Especialistas em direito eleitoral apontam que o governador possui chances consideráveis de reverter essa decisão nas instâncias superiores, especialmente com base na interpretação da Lei da Ficha Limpa.
Márlon Reis, um dos autores da lei explica que a reversão de uma decisão como essa passa principalmente pela análise da gravidade da infração. “A Lei da Ficha Limpa exige que a infração seja grave o suficiente para justificar a inelegibilidade e a cassação de mandato”, explica Reis.
O caso de Caiado se refere ao uso de bens públicos, no caso o Palácio das Esmeraldas, que é a residência governador, para fins eleitorais. Contudo, para que a sanção de inelegibilidade seja aplicada, é necessário que a infração tenha um impacto substancial sobre o processo eleitoral.

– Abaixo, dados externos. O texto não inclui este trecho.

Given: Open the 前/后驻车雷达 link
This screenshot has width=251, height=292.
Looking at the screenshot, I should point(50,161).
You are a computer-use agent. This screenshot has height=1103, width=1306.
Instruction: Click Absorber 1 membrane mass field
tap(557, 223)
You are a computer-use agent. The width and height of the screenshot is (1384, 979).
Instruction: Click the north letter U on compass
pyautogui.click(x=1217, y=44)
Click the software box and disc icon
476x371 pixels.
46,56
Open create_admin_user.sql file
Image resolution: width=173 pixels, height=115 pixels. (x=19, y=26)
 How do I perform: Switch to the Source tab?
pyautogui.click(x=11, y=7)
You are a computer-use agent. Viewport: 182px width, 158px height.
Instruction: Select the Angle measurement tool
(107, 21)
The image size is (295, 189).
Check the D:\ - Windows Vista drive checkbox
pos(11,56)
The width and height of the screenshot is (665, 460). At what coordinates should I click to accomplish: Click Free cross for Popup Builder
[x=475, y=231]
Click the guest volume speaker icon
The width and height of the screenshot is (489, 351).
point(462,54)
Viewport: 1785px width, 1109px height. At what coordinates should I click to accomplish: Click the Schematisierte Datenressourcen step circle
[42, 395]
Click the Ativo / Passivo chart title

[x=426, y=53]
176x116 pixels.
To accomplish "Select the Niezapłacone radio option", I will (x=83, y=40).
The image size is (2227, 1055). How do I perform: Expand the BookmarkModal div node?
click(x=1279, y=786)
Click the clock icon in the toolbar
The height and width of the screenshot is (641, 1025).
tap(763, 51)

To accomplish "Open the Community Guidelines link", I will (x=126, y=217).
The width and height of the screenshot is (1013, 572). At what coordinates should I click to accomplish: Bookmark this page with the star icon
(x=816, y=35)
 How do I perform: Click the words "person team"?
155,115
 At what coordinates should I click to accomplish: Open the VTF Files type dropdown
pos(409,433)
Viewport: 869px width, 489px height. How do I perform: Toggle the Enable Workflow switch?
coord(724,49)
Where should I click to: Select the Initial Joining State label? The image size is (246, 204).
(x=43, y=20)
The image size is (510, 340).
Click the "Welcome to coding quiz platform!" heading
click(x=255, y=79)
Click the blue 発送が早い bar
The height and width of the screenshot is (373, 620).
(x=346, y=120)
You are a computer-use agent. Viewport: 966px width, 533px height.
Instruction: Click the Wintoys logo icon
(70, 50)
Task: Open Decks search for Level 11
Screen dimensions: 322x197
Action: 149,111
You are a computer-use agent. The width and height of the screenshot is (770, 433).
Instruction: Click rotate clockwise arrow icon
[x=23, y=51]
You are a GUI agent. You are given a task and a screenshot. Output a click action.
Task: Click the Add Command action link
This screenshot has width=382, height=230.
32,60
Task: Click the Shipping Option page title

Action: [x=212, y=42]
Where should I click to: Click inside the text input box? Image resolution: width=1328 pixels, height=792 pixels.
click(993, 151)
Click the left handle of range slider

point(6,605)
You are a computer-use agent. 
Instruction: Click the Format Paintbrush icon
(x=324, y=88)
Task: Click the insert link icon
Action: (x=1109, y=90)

Reis acredita que a defesa de Caiado pode argumentar que, apesar da infração ter ocorrido, a gravidade dos atos não foi suficiente para comprometer a legitimidade da eleição. “A defesa pode sustentar que a utilização da instalação pública não teve o impacto eleitoral necessário para justificar a inelegibilidade”, afirma o especialista.
Ele ressalta que, conforme a jurisprudência do Tribunal Superior Eleitoral (TSE), a análise de um caso como esse não pode ser binária; ou seja, a Justiça Eleitoral não deve fazer um simples juízo de ‘sim’ ou ‘não’, mas ponderar as circunstâncias do caso.
O uso de bens públicos para fins eleitorais é, de fato, uma infração prevista no artigo 73 do Código Eleitoral, mas essa conduta não é automaticamente punida com a inelegibilidade. “O uso de um imóvel público, por si só, não justifica uma sanção tão grave como a inelegibilidade. É preciso avaliar a gravidade do impacto da infração”, reforça Márlon. Para ele, a decisão final dependerá da comprovação de que houve um efeito prejudicial significativo ao equilíbrio do pleito, o que ainda está em disputa no caso de Caiado.
Além disso, a ausência de envolvimento direto de Caiado em ações como pedidos explícitos de votos pode ser um ponto favorável à defesa. “A Justiça Eleitoral tende a avaliar a intenção por trás das condutas. Se não houver um pedido claro de votos ou uma estratégia eleitoral evidente, isso pode enfraquecer a tese de abuso de poder”, afirma Reis. Esse argumento é importante, pois a acusação se baseia em reuniões realizadas em um imóvel público, mas sem evidências concretas de que essas reuniões tenham tido um objetivo eleitoral direto.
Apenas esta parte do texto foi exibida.